## SHORT TASK
Copy out the lines below without changing any character.

## INFORMATION GIVEN

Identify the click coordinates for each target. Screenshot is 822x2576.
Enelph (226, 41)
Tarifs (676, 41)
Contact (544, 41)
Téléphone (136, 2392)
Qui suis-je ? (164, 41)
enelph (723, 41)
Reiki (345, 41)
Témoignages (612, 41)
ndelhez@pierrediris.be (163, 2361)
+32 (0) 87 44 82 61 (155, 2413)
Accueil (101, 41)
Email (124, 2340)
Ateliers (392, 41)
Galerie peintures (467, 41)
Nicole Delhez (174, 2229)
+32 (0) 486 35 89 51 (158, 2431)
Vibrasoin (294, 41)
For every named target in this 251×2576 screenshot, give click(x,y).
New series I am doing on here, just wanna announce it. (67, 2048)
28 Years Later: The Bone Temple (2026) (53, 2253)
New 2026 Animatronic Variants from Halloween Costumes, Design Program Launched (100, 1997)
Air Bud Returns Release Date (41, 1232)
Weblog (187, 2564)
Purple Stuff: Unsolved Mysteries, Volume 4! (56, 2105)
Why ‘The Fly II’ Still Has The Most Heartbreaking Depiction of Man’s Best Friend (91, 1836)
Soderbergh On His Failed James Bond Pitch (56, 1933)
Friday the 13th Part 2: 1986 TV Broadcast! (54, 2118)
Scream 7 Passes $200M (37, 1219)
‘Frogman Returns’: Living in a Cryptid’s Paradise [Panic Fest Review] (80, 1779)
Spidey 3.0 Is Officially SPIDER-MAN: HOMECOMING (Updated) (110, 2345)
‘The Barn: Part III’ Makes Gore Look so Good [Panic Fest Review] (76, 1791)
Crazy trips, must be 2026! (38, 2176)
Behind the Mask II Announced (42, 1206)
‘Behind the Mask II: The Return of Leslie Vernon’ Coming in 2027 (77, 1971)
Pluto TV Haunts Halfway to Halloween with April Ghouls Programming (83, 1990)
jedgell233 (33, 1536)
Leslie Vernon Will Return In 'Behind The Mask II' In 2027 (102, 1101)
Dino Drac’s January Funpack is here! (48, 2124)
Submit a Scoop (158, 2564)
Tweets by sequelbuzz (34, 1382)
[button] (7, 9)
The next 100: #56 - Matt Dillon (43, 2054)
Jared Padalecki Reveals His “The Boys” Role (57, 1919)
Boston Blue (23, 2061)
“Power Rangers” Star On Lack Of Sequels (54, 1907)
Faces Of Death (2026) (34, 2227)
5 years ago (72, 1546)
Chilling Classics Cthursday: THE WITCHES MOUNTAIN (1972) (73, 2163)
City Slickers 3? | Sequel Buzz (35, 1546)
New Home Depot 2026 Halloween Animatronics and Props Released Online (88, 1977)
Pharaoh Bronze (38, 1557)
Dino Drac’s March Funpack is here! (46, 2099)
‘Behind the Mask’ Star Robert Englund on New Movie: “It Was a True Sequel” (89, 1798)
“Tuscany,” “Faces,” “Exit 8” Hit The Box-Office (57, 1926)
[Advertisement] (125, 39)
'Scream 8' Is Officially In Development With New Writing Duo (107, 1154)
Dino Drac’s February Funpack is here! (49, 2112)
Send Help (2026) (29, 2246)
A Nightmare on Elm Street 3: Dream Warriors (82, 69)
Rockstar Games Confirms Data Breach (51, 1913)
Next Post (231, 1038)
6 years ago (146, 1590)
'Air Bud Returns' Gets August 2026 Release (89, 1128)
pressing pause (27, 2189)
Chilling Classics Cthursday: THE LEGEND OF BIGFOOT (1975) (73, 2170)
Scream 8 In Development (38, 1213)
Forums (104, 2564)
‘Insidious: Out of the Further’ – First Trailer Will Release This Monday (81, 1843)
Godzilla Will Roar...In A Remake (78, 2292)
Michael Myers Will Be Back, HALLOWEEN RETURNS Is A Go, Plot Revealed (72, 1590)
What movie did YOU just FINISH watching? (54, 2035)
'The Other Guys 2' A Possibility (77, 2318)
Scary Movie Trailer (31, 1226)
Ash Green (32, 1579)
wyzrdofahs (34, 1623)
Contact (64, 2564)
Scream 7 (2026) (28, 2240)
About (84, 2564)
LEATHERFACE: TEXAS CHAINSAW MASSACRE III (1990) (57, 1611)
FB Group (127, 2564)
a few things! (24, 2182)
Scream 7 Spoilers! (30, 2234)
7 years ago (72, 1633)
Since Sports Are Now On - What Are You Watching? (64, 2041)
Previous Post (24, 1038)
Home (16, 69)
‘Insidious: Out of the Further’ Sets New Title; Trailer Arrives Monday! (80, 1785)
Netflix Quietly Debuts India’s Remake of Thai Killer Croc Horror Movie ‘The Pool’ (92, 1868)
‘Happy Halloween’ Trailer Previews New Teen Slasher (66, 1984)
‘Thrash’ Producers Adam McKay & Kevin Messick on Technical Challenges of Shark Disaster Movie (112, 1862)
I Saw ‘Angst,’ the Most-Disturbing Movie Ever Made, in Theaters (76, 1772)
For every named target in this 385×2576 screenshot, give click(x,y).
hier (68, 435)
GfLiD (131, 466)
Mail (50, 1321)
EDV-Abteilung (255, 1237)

## EXERCISE ANSWER
Identify the click coordinates for each target. Screenshot is 822x2576.
Enelph (226, 41)
Tarifs (676, 41)
Contact (544, 41)
Téléphone (136, 2392)
Qui suis-je ? (164, 41)
enelph (723, 41)
Reiki (345, 41)
Témoignages (612, 41)
ndelhez@pierrediris.be (163, 2361)
+32 (0) 87 44 82 61 (155, 2413)
Accueil (101, 41)
Email (124, 2340)
Ateliers (392, 41)
Galerie peintures (467, 41)
Nicole Delhez (174, 2229)
+32 (0) 486 35 89 51 (158, 2431)
Vibrasoin (294, 41)
For every named target in this 251×2576 screenshot, give click(x,y).
New series I am doing on here, just wanna announce it. (67, 2048)
28 Years Later: The Bone Temple (2026) (53, 2253)
New 2026 Animatronic Variants from Halloween Costumes, Design Program Launched (100, 1997)
Air Bud Returns Release Date (41, 1232)
Weblog (187, 2564)
Purple Stuff: Unsolved Mysteries, Volume 4! (56, 2105)
Why ‘The Fly II’ Still Has The Most Heartbreaking Depiction of Man’s Best Friend (91, 1836)
Soderbergh On His Failed James Bond Pitch (56, 1933)
Friday the 13th Part 2: 1986 TV Broadcast! (54, 2118)
Scream 7 Passes $200M (37, 1219)
‘Frogman Returns’: Living in a Cryptid’s Paradise [Panic Fest Review] (80, 1779)
Spidey 3.0 Is Officially SPIDER-MAN: HOMECOMING (Updated) (110, 2345)
‘The Barn: Part III’ Makes Gore Look so Good [Panic Fest Review] (76, 1791)
Crazy trips, must be 2026! (38, 2176)
Behind the Mask II Announced (42, 1206)
‘Behind the Mask II: The Return of Leslie Vernon’ Coming in 2027 (77, 1971)
Pluto TV Haunts Halfway to Halloween with April Ghouls Programming (83, 1990)
jedgell233 (33, 1536)
Leslie Vernon Will Return In 'Behind The Mask II' In 2027 (102, 1101)
Dino Drac’s January Funpack is here! (48, 2124)
Submit a Scoop (158, 2564)
Tweets by sequelbuzz (34, 1382)
[button] (7, 9)
The next 100: #56 - Matt Dillon (43, 2054)
Jared Padalecki Reveals His “The Boys” Role (57, 1919)
Boston Blue (23, 2061)
“Power Rangers” Star On Lack Of Sequels (54, 1907)
Faces Of Death (2026) (34, 2227)
5 years ago (72, 1546)
Chilling Classics Cthursday: THE WITCHES MOUNTAIN (1972) (73, 2163)
City Slickers 3? | Sequel Buzz (35, 1546)
New Home Depot 2026 Halloween Animatronics and Props Released Online (88, 1977)
Pharaoh Bronze (38, 1557)
Dino Drac’s March Funpack is here! (46, 2099)
‘Behind the Mask’ Star Robert Englund on New Movie: “It Was a True Sequel” (89, 1798)
“Tuscany,” “Faces,” “Exit 8” Hit The Box-Office (57, 1926)
[Advertisement] (125, 39)
'Scream 8' Is Officially In Development With New Writing Duo (107, 1154)
Dino Drac’s February Funpack is here! (49, 2112)
Send Help (2026) (29, 2246)
A Nightmare on Elm Street 3: Dream Warriors (82, 69)
Rockstar Games Confirms Data Breach (51, 1913)
Next Post (231, 1038)
6 years ago (146, 1590)
'Air Bud Returns' Gets August 2026 Release (89, 1128)
pressing pause (27, 2189)
Chilling Classics Cthursday: THE LEGEND OF BIGFOOT (1975) (73, 2170)
Scream 8 In Development (38, 1213)
Forums (104, 2564)
‘Insidious: Out of the Further’ – First Trailer Will Release This Monday (81, 1843)
Godzilla Will Roar...In A Remake (78, 2292)
Michael Myers Will Be Back, HALLOWEEN RETURNS Is A Go, Plot Revealed (72, 1590)
What movie did YOU just FINISH watching? (54, 2035)
'The Other Guys 2' A Possibility (77, 2318)
Scary Movie Trailer (31, 1226)
Ash Green (32, 1579)
wyzrdofahs (34, 1623)
Contact (64, 2564)
Scream 7 (2026) (28, 2240)
About (84, 2564)
LEATHERFACE: TEXAS CHAINSAW MASSACRE III (1990) (57, 1611)
FB Group (127, 2564)
a few things! (24, 2182)
Scream 7 Spoilers! (30, 2234)
7 years ago (72, 1633)
Since Sports Are Now On - What Are You Watching? (64, 2041)
Previous Post (24, 1038)
Home (16, 69)
‘Insidious: Out of the Further’ Sets New Title; Trailer Arrives Monday! (80, 1785)
Netflix Quietly Debuts India’s Remake of Thai Killer Croc Horror Movie ‘The Pool’ (92, 1868)
‘Happy Halloween’ Trailer Previews New Teen Slasher (66, 1984)
‘Thrash’ Producers Adam McKay & Kevin Messick on Technical Challenges of Shark Disaster Movie (112, 1862)
I Saw ‘Angst,’ the Most-Disturbing Movie Ever Made, in Theaters (76, 1772)
For every named target in this 385×2576 screenshot, give click(x,y).
hier (68, 435)
GfLiD (131, 466)
Mail (50, 1321)
EDV-Abteilung (255, 1237)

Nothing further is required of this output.